If you are adverse to learning about different and interesting art mediums...avoid this one. If you don't like paying very close attention to painstakingly well created, multi cultural, and nuanced characters, that have histories that are centered on real international events, and historical art figures who rocked the pop culture of their days...avoid this one. If you like tidy endings that don't leave you with the sense that something even more profound probably occurred...avoid this one. Messud creates an almost interactive exercise for the reader with her ending. If you don't appreciate carefully plotted but subtle psychological drama...leave this one alone.
This is wordy, erudite, and probably the best book of the year so far. But it is not an easy read. So tread very carefully...I just can't tell you any more, because I could not live with myself if I ruined this amazingly well crafted piece for any of you that are serious readers. This is literary fiction at it's very finest. But it requires a reader who is up to the task. If you are willing, you are about to embark on one of the most mercurial and profound reading experiences of your reading life.

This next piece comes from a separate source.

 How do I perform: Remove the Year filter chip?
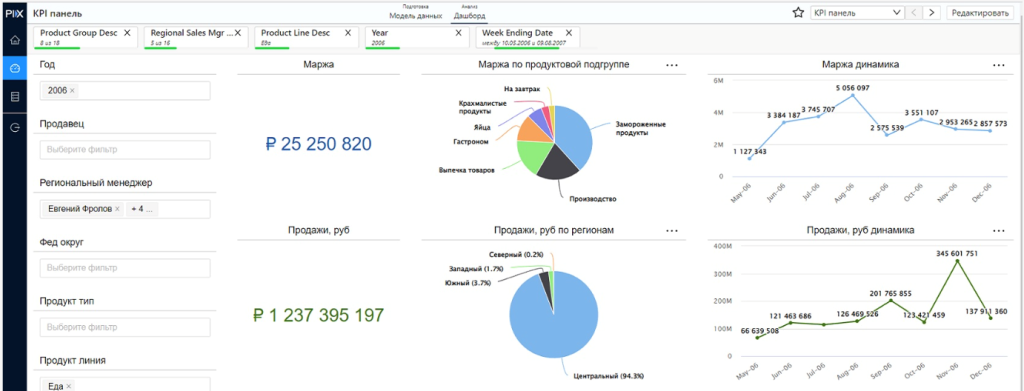point(458,33)
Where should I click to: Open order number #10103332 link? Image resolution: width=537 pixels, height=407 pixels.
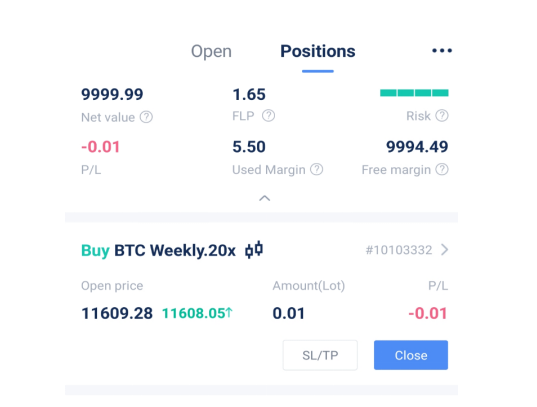[x=399, y=250]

Messud's provocative novel begins with language that suggests the intensity of the tale within, "a great boil of rage like the sun's fire in me". Extraordinary, really, in a novel so filled with elation, curiosity and joy. But not surprising, given the extremes experienced by Nora Eldridge, an unmarried teacher in Cambridge, Massachusetts. Long describing herself as that iconic "woman upstairs"-"reliable and organized and she doesn't cause trouble". Nora considers it her great good fortune to meet a family from Paris, the Shahid's, each of whom becomes a central figure in her life for the year they are in Cambridge. Reza, a beautiful, dark-eyed boy, is new to her class (in a post-9/11 environment); his father, Skandar, a professor of history, is more peripheral, at least at first; Sirena is an artist preparing a show for their return to Paris, a magnificent installation she hopes will establish her reputation in the arts community. The exotic family fascinates Nora and she falls in love with each of them.

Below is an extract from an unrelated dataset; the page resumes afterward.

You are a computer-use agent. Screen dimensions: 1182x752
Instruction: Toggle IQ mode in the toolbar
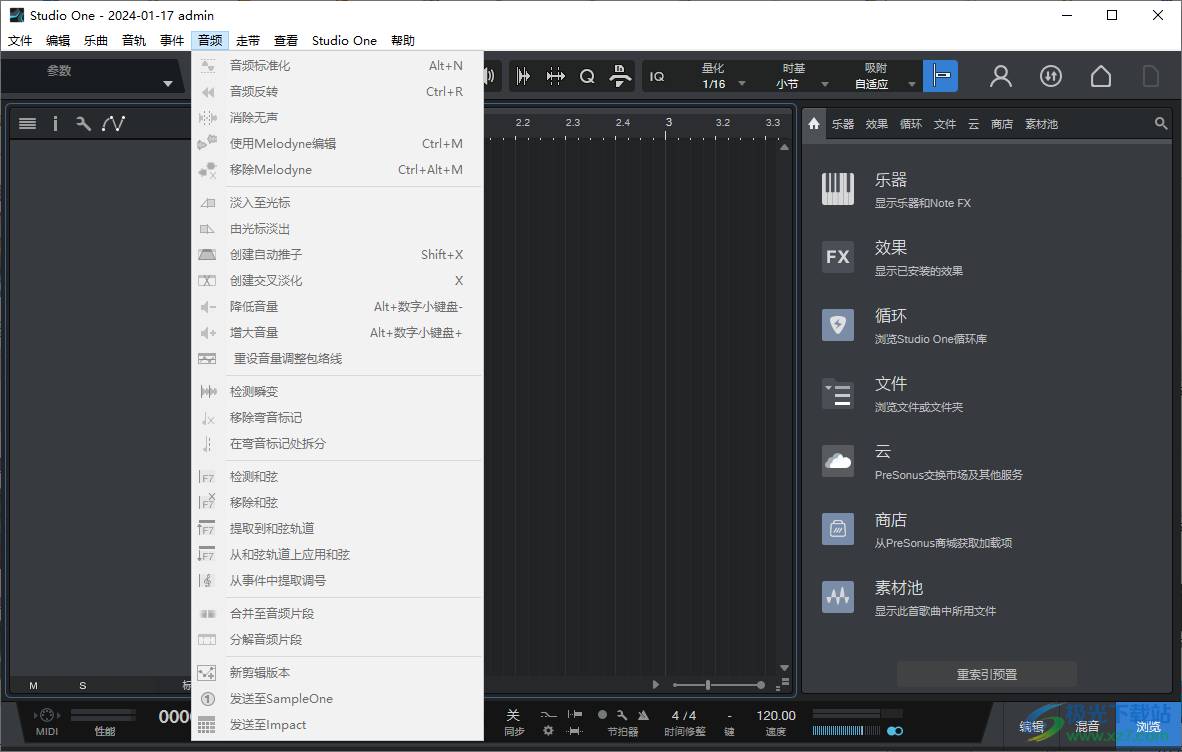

BalasHapusWhen Sirena suggests they share a studio, Nora long a hopeful, albeit occasional miniaturist, Nora's nascent artistic dreams come alive, her work currently moldering in a second bedroom. As Nora's work flourishes in the shared studio, Messud examines the interior life of a lonely woman whose mother's death lies heavy on her heart, as painstaking as Nora's attention to the details of her miniature tableaus of important women's lives. Nora falls in love with possibility, with creativity and with the exotic Sirena, artist, mother, wife, a woman fearlessly following her dream, unafraid. Messud explores thought, fears, feelings in stunning prose, plumbing the essence of the artist's struggle for validation and the parameters of success: "There were two big examination questions I wanted to be sure I answer fully: the question of art and the question of love."

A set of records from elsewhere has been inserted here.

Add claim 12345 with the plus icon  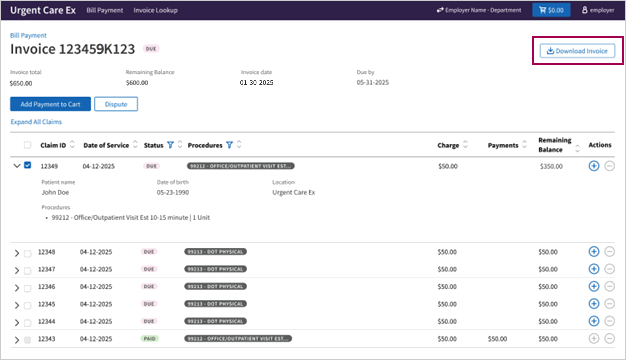pyautogui.click(x=594, y=304)
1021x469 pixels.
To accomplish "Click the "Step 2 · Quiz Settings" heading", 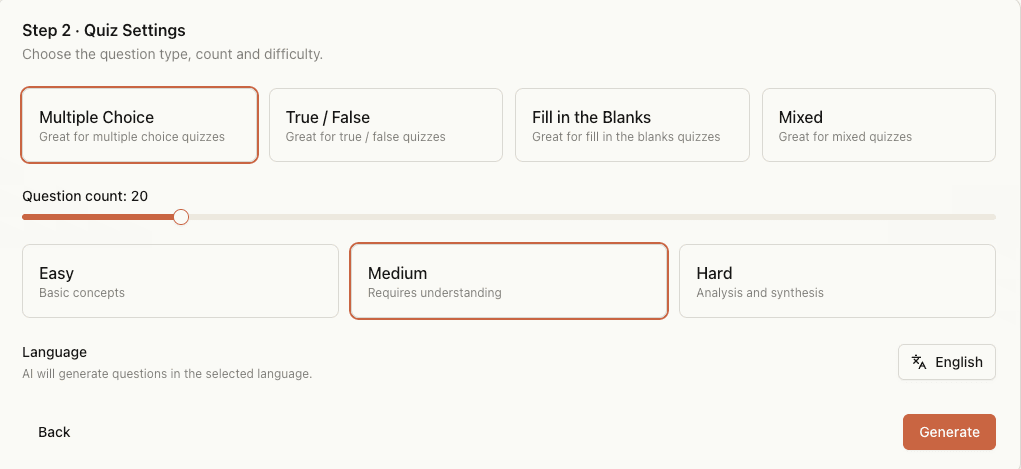I will [104, 31].

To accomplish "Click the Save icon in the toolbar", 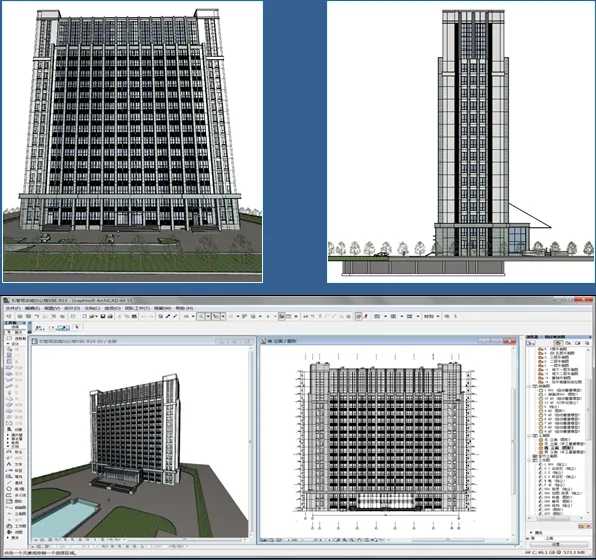I will [x=103, y=316].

Like Alice through the Looking Glass, Nora falls through a year of unexpected awakenings, her heart quickened by a wild joy that opens her quiet spirit to a level she has never imagined, a condition eventually fraught with thorny vines of confusion, a surfeit of guilt, of loss and of folly. This call to a life beyond the ordinary is irresistible to the woman upstairs, if deeply unsettling and ultimately painful, a contemplation of endings, of Nora's mother, of each of the Shahids', a small world called to expand, then altered by betrayal. Messud challenges the perceptions of her protagonist, of the artistic experience and the boundaries of a love that burns too brightly. Above all, it is a call to embrace life. Luan Gaines/2013.